Разумеется, это было совершенно, однозначно и безусловно исключено – написать роман-катастрофу на сегодняшнем и на нашем материале, а так мучительно и страстно хотелось нам сделать советский вариант «На последнем берегу»: мертвые пустоши, оплавленные руины городов, рябь от ледяного ветра на пустых озерах, черные землянки, черные от горя и страха люди и – тоскливая мелодия-молитва над всем этим: «Летят утки, летят утки да два гуся...» Мы обдумывали все возможные и невозможные варианты такой повести (у нее уже появилось название – «Летят утки»), строили эпизоды, рисовали мысленные картинки и пейзажи и понимали: все это зря, ничего не выйдет и никогда – при нашей жизни.

Почти сразу же после совещания мы поехали вместе в Крым и там наконец придумали, как все это можно сделать: просто надо уйти в мир, где нет ядерных войн, но – увы! – все еще есть катастрофы. Тем более, что этот мир у нас уже был придуман, продуман и создан заранее и казался нам немногим менее реальным, чем тот, в котором мы живем.

Первое документированное упоминание:

15.09.62 – АН: «Думаю насчет «Катастрофы». <...> ...придумал такой эпизод: к моменту возникновения Волны многие жители находятся в поле, на необозримых просторах планеты. Их бросаются разыскивать. И вот двое – он и она – кэмпуют где-то на берегу речки <...> узнав, в чем дело, возвращаться отказываются. Зачем? – говорят они. Мы здесь дождемся. Все равно не нам дадут место в ракете. А им напоминают, что в городе много работы по отправке и переоборудованию ракеты, каждая пара рук нужна. И вот проблема: возвращаться им тошно. Перед лицом неизбежной смерти человеком овладевает пассивность. Как им поступить?..»

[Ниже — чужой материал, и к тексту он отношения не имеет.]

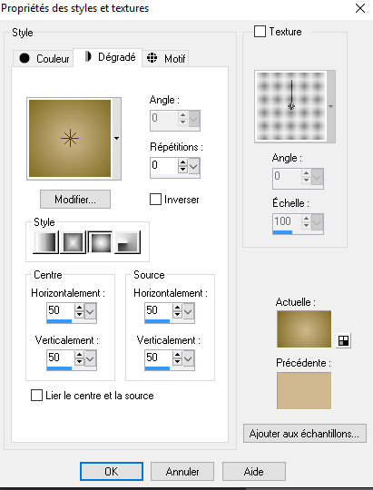Click the star center point in gradient preview
The width and height of the screenshot is (373, 490).
point(70,138)
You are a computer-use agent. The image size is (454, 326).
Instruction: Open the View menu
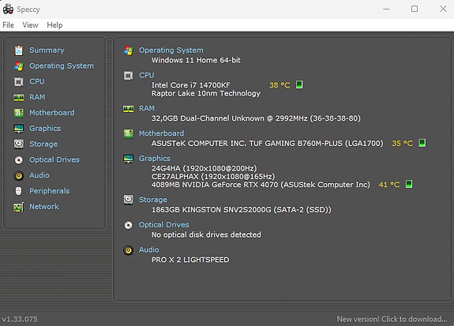[x=31, y=25]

БН тоже упорно размышлял на заданную тему. Сохранились заметки. Разнообразные варианты реакции различных героев на происходящее; готовые эпизоды; подробный портрет-биография Роберта Склярова; подробный план «Волна и ее развитие», любопытное «штатное расписание» Радуги:

«500 человек:

100 детей (ясли, д/с, школа)

20 воспит<ателей>

40 ученых по нуль-проблеме

20 планетологов

50 строителей

50 пищевиков-ассенизаторов

20 административный аппарат, координация (включая связистов, инж<енеров> стат<истических> машин и пр.)

50 туристов без опр<еделенных> занятий

20 человек искусства (писатели, художники, композиторы, привлеченные тишиной и спокойствием)

20 летчиков-испытателей, изнывающих от безделья

10 врачей-профессионалов»

Почти все эти заметки позднее пошли в дело: мы были готовы писать, материала хватало, можно было начинать – и мы начали. Первый черновик «Далекой Радуги» начат и закончен был в ноябре-декабре 1962-го, но потом мы еще довольно долго возились с этой повестью – переписывали, дописывали, сокращали, улучшали (как нам казалось), убирали философские разговоры (для издания в альманахе издательства «Знание»), вставляли философские разговоры обратно (для издания в «Молодой Гвардии»), и длилось все это добрых полгода, а может быть, и дольше.